Une faute d’orthographe dans son prénom prive un habitant de Mantes-la-Jolie (Yvelines) d'obtenir sa nouvelle carte Vitale depuis septembre 2024.
Un cauchemar administratif. Jean-Louis Kieser, un résident de 67 ans de Mantes-la-Jolie (Yvelines), patiente depuis neuf mois pour recevoir sa nouvelle carte Vitale à cause d'un simple trait d'union dans son prénom qui n'apparaît pas dans les bases de données de la Caisse primaire d'assurance maladie (CPAM).
Tout a débuté en septembre 2024, lorsque le sexagénaire a demandé le renouvellement de sa carte, émise en 1999, après avoir constaté qu'elle ne fonctionnait plus correctement. Cependant, dans les bases de données de l'Assurance maladie, il est enregistré en tant que «Jean», alors que son état civil indique «Jean-Louis».

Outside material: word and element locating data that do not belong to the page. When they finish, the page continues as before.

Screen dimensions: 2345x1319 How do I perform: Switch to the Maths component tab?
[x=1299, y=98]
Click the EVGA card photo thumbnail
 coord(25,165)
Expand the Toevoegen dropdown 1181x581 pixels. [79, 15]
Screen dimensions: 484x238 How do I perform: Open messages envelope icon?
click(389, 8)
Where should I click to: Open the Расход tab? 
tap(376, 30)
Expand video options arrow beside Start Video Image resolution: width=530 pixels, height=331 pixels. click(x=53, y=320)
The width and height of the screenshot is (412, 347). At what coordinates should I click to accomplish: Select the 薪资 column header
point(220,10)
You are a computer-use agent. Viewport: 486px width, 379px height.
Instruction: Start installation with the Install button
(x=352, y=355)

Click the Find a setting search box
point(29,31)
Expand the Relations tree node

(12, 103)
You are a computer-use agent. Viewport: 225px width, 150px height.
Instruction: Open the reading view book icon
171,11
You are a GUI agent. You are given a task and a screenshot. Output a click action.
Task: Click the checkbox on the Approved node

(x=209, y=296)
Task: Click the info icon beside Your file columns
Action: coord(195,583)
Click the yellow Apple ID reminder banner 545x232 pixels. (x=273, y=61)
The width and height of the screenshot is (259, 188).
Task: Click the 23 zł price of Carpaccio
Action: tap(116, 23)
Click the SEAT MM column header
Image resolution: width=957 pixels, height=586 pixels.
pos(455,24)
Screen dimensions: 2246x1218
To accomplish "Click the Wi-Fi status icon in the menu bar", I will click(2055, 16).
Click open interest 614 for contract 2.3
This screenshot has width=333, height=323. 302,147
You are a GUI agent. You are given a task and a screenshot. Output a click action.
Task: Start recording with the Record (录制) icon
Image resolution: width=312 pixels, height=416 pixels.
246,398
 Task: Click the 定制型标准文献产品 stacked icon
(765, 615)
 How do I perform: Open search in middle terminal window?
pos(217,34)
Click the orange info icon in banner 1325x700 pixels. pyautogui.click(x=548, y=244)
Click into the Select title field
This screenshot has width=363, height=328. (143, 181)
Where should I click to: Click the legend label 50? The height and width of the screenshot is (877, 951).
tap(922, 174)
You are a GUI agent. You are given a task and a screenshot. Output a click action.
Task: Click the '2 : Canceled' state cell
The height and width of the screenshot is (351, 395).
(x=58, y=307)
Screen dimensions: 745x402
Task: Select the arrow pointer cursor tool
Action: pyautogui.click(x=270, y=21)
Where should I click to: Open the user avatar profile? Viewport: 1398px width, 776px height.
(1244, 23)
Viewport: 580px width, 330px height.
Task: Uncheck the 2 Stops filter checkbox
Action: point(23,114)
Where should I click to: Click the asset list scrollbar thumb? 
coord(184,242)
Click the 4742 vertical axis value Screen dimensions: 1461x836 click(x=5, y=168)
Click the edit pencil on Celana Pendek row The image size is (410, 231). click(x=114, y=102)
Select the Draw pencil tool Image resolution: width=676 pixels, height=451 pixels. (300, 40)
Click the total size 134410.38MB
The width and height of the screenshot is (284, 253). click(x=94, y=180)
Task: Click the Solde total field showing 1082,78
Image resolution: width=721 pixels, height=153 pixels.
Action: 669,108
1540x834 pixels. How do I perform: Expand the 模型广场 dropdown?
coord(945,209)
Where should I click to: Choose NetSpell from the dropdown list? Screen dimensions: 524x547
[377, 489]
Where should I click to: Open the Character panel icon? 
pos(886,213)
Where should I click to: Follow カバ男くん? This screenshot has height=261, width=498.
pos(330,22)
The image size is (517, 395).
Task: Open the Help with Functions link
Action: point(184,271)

Ce petit détail, insignifiant au premier abord, a suffi à paralyser toute la procédure. «Au téléphone, on me dit que ce n'est pas possible, que dans leur dossier, ils ont "Jean" comme prénom et non "Jean-Louis". Sur mon ancienne carte, le trait d'union n'était pas indiqué. Cela bloquait tout», a-t-il relaté au quotidien Actu 78.
Malgré l'envoi d'une copie de sa carte d'identité et d'un extrait d'acte de naissance, les semaines s'écoulent «sans retour». «Au téléphone, ils m'ont dit qu'ils avaient reçu ma pièce d'identité, mais pas mon courrier. C'est totalement fou !», a déploré Jean-Louis Kieser.
Des droits maintenus
Fin mai, la situation semblait s'améliorer quand la CPAM a enfin corrigé son prénom dans son espace personnel, mais après cette mise à jour, le Mantais a constaté que sa carte Vitale ne fonctionnait plus. Un nouveau calvaire commence alors, qui persiste, jusqu'à aujourd'hui.
Le retraité a tenté de renouveler sa carte en ligne, sans succès. «On m'a dit qu'on m'envoyait un formulaire papier. Depuis, j'attends ce document. J'ai appelé la Sécurité sociale, mais je me heurte à un mur. J'ai patienté neuf mois pour la simple rectification d'un trait d'union, s'il faut que j'attende encore… C'est ubuesque», s'est-il plaint auprès du Parisien.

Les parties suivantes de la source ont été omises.